I've been told by quite a number of people something along the following lines:
Pascal, there may be ten people in the English speaking world who would understand or even care how you are using that word.
Of course, the critique is usually accompanied by the explanation that I am more intelligent than most, and so I can't expect other to know what I'm talking about.
I refuse to believe this is true. Dammit.
For one thing, I never liked being talked down to, and I don't think anyone else does either, so I will assume my listeners will be unafraid to ask for explanations should they be necessary. For another thing, I'm not that quick (something "intelligent" often implies). I'm curious about some things and will pursue them. But I'm also a slow reader by choice, and don't have the time to fully ferret out everything, and so often stop short. I retain for a long time what I've read or seen. I explore tangents to the things that catch my attention. So I've a wide knowledge, not necessarily intelligently applied. If some think me intelligent, it's only because I spent time accumulating knowledge and seeking wisdom, not because it came readily to me.
And here is maybe the most pertinent thing for this essay: our American educational system did its utmost to keep me from learning in breadth and depth in the same manner it has likely done that to you. I want to help any who seek it. Hence this post today. I want to try to bring remedy to that. I want to thwart the ignorance peddlers.
We Americans have been saddled by a bureaucratic nightmare in the eduction establishment. If there are a majority of Americans who do not know or care about their own language, their own history, their own economic system, their own political system, and their own religious heritage, it is because the bureaucracy has found a way to undermine the human thirst for knowledge, and the sense of survival that is served by it.
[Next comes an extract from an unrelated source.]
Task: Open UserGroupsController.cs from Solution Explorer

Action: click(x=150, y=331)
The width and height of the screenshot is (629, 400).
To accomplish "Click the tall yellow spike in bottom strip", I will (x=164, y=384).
Our anti-human wannabe masters want a lot of us to not care about our own survival. This comes from the not-so-much-any-more
sub rosa Sus worshiping green movement's influence. And destroying the understanding that would aid an individual's survival certainly fills that goal.
Our very language is filled with nuance that tells us a great deal. Most importantly, it informs us of the various ways schemers go about abusing the latitude a free society has gifted them with. That language also is full of information that helps us understand human nature without having to go to a behavioral expert (much to the chagrin of those who make money telling us how we should behave).
Look, a few days ago I had reason to shed some light on the word
sophisticated. It seems to have fallen on deaf ears. But it's a word chock full of meaning many have not been exposed to.
I'd like to begin a series called Wordplay. Do you think you might find this interesting?
The damn school system probably made you hate studying vocabulary.
What if I could make it more interesting.
Would you read it?
Do you think it could help you better influence your neighbors? Give me a clue.